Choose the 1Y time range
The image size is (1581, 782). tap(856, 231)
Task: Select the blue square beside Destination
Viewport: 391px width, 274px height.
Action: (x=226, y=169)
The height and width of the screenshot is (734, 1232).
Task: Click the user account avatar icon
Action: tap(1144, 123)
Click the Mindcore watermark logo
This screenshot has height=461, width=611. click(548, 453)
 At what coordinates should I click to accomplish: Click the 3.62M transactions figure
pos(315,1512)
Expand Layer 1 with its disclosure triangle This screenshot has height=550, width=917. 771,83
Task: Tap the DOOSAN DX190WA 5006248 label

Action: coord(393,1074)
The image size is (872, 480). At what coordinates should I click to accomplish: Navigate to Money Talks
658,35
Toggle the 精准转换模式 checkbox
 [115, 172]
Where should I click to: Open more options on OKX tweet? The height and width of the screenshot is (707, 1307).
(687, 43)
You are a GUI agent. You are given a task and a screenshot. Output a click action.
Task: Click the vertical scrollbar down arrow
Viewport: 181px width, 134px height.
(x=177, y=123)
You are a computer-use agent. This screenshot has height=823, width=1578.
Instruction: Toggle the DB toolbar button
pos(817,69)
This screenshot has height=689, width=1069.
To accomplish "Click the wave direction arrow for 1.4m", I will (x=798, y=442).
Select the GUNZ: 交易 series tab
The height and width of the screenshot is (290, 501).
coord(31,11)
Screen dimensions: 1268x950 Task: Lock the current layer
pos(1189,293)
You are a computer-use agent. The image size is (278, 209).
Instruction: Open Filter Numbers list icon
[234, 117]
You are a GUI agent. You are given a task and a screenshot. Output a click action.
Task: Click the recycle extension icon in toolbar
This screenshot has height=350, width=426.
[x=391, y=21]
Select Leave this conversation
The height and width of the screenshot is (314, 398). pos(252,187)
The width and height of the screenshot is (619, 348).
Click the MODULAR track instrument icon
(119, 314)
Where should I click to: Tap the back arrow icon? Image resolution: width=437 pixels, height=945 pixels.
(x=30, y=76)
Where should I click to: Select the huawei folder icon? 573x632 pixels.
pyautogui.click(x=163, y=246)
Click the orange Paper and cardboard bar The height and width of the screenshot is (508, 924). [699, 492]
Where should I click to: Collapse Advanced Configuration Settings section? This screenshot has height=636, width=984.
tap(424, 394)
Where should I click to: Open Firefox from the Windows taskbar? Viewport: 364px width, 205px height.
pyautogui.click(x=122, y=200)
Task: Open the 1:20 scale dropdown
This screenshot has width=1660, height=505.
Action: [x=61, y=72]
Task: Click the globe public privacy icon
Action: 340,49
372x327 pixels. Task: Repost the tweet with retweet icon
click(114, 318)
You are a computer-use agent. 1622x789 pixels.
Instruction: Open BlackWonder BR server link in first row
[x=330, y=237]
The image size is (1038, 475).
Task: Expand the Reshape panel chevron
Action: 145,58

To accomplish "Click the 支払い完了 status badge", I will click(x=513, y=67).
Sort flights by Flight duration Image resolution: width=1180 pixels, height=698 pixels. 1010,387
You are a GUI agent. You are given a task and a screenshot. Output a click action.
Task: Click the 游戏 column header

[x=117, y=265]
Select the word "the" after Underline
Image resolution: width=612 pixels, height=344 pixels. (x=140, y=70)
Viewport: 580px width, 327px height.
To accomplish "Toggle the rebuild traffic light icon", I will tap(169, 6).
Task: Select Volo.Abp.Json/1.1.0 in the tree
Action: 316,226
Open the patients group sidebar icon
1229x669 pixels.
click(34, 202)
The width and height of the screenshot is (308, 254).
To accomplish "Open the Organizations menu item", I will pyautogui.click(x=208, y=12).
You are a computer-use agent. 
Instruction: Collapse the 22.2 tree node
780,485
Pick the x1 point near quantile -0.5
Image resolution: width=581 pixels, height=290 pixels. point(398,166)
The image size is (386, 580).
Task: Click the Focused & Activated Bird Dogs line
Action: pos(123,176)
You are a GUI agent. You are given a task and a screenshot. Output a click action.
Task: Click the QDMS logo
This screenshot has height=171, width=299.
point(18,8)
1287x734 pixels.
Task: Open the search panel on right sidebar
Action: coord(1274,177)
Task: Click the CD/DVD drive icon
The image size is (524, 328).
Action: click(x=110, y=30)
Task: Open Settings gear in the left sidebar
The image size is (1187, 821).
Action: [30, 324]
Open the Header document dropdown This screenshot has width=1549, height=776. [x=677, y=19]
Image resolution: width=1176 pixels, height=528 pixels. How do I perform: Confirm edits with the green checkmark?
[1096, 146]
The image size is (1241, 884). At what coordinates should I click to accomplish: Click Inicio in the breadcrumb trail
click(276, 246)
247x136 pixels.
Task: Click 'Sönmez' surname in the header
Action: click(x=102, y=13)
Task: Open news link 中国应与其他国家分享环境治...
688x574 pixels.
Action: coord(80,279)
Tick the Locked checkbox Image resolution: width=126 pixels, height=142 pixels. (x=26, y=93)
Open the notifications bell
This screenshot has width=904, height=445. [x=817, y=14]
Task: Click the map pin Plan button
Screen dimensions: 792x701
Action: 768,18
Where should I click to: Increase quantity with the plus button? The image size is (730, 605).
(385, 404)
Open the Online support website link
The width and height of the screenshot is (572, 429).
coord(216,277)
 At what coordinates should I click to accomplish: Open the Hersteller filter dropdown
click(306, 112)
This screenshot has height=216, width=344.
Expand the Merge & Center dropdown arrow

- REQUIREMENT:
Quote the lines of the listing above that run from the line with "Instruction: Collapse the 22.2 tree node" through its last line, both included, and nothing else.

- PROBLEM SOLUTION:
Instruction: Collapse the 22.2 tree node
780,485
Pick the x1 point near quantile -0.5
Image resolution: width=581 pixels, height=290 pixels. point(398,166)
The image size is (386, 580).
Task: Click the Focused & Activated Bird Dogs line
Action: pos(123,176)
You are a GUI agent. You are given a task and a screenshot. Output a click action.
Task: Click the QDMS logo
This screenshot has height=171, width=299.
point(18,8)
1287x734 pixels.
Task: Open the search panel on right sidebar
Action: coord(1274,177)
Task: Click the CD/DVD drive icon
The image size is (524, 328).
Action: click(x=110, y=30)
Task: Open Settings gear in the left sidebar
The image size is (1187, 821).
Action: [30, 324]
Open the Header document dropdown This screenshot has width=1549, height=776. [x=677, y=19]
Image resolution: width=1176 pixels, height=528 pixels. How do I perform: Confirm edits with the green checkmark?
[1096, 146]
The image size is (1241, 884). At what coordinates should I click to accomplish: Click Inicio in the breadcrumb trail
click(276, 246)
247x136 pixels.
Task: Click 'Sönmez' surname in the header
Action: click(x=102, y=13)
Task: Open news link 中国应与其他国家分享环境治...
688x574 pixels.
Action: coord(80,279)
Tick the Locked checkbox Image resolution: width=126 pixels, height=142 pixels. (x=26, y=93)
Open the notifications bell
This screenshot has width=904, height=445. [x=817, y=14]
Task: Click the map pin Plan button
Screen dimensions: 792x701
Action: 768,18
Where should I click to: Increase quantity with the plus button? The image size is (730, 605).
(385, 404)
Open the Online support website link
The width and height of the screenshot is (572, 429).
coord(216,277)
 At what coordinates should I click to accomplish: Open the Hersteller filter dropdown
click(306, 112)
This screenshot has height=216, width=344.
Expand the Merge & Center dropdown arrow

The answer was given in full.